Este foi, de resto, um dos pontos mais importantes da alteração que foi feita ao Código Penal angolano, aprovado em finais de Agosto último pela Assembleia Nacional, que acaba de sair em Diário da República.
A alteração visou, essencialmente, proceder à correcção, superação de imprecisões, gralhas e insuficiências registadas no Código Penal, aprovado inicialmente pela Lei n.º 38/20, de 11 de Novembro.
Uma das gralhas, por exemplo, foi a adopção da anterior taxa de alcoolemia de 1 mg (0,001 gramas), que o legislador diz ter sido consagrada por lapso e considerada irrisória em demasia a ponto de absorver o consumo de outros géneros alimentares ou bebidas não especificamente alcoólicas, facto que causava inúmeros dissabores aos automobilistas, sobretudo aos fins-de-semana, quando emergem por todo o lado as barreiras policiais ou as ditas operação Stop.
Se a anterior taxa foi considerada irrisória, a actual é vista como alta demais por diferentes especialistas, e é também a mais alta dos 16 países que compõem a Comunidade de Desenvolvimento da África Austral (SADC) e dos nove países membros da Comunidade dos Países de Língua Portuguesa (CPLP), que tem na cauda o Brasil com 0,05 g/l (ver gráfico).
A nível da SADC, por exemplo, sete países, nomeadamente a República Democrática do Congo (RDC), Lesoto, Maláui, Namíbia, Seicheles, Tanzânia e Zimbabué têm os limites de condução sob o efeito do álcool fixados em 0,8 g/l, comportando mais da metade dos países da comunidade. As ilhas Maurícias, com 0,2 g/l no sangue, têm a taxa mais baixa da África Austral.
Na CPLP, três países, Cabo Verde, Timor Leste e Portugal têm taxas de 0,5 g/l. Moçambique, com 0,6 g/l, detém a segunda taxa mais alta dos países de língua portuguesa. Para se ter uma ideia, por exemplo, em Portugal se um condutor for apanhado com 1,2 gr/l é considerado crime grave e é penalizado com pena de prisão.
O grupo parlamentar da UNITA diz ter defendido, durante as discussões nas comissões de especialidade, uma tolerância para os automobilistas até um máximo de 0,25 g/l no sangue, pois, como sustenta o partido, acima desta taxa já oferece um risco muito grande para a ocorrência de um acidente.
Mas, como se vê agora, esse ponto de vista não foi tido em conta nos debates, empurrando a oposição a responsabilidade desta decisão para o partido da maioria. Contactado pelo Expansão, não foi possível obter um comentário por parte do grupo parlamentar do MPLA.
Perda de coordenação
O médico neurologista João Bilardo sublinhou que essa quantidade de álcool no sangue pode trazer graves consequências para um automobilista, entre elas a perda de autocontrolo, perda de coordenação, lentidão mental e percepção alterada, que podem causar incapacidade do automobilista para controlar o veículo se for confrontado com um obstáculo na estrada.
Já o médico Jeremias Agostinho, especialista em saúde pública, referiu que 1,2 g/l é muito para um condutor, porquanto as consequências podem ser devastadoras no caso da ocorrência de um imprevisto que pode originar um sinistro.

*Dados de origem*:
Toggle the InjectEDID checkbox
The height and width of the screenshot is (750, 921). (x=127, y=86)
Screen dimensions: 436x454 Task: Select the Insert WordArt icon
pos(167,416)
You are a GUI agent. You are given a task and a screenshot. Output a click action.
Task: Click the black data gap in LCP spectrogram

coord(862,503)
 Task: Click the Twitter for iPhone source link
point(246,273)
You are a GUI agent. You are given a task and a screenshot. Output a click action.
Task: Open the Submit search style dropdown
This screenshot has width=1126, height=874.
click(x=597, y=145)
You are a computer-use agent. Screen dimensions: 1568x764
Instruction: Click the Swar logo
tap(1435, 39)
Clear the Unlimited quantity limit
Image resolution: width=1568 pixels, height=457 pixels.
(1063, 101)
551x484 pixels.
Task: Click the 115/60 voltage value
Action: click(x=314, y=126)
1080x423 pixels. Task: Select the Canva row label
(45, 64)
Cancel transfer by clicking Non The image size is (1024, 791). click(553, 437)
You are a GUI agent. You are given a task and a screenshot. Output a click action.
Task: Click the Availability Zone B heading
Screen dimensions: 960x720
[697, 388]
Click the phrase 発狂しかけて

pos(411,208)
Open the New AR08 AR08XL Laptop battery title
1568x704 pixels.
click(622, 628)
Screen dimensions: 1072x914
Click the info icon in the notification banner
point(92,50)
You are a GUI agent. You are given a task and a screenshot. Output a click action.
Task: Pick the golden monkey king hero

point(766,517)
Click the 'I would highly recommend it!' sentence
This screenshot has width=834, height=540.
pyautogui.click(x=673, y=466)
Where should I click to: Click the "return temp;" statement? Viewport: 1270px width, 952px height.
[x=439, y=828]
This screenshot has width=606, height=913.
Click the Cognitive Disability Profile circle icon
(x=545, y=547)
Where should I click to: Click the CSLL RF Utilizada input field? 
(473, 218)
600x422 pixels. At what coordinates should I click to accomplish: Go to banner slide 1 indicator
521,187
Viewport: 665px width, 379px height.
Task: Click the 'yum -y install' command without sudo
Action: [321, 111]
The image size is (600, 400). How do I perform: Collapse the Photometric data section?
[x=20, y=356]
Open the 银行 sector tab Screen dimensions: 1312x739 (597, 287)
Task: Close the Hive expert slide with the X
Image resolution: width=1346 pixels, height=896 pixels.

*Tarefa*:
Diga se cada afirmação concorda com o trecho selecionado, respondendo sim ou não e citando literalmente as palavras do trecho que decidem a questão. 1. O Código Penal angolano foi aprovado inicialmente pela Lei n.º 38/20, de 11 de Novembro. 2. As ilhas Maurícias têm a taxa mais alta da África Austral. 3. A UNITA defendeu uma tolerância máxima de 0,5 g/l no sangue. Os dados não têm qualquer papel neste exercício.

*Resposta esperada*:
1. Sim: «aprovado inicialmente pela Lei n.º 38/20, de 11 de Novembro»
2. Não: «As ilhas Maurícias, com 0,2 g/l no sangue, têm a taxa mais baixa da África Austral.»
3. Não: «uma tolerância para os automobilistas até um máximo de 0,25 g/l no sangue»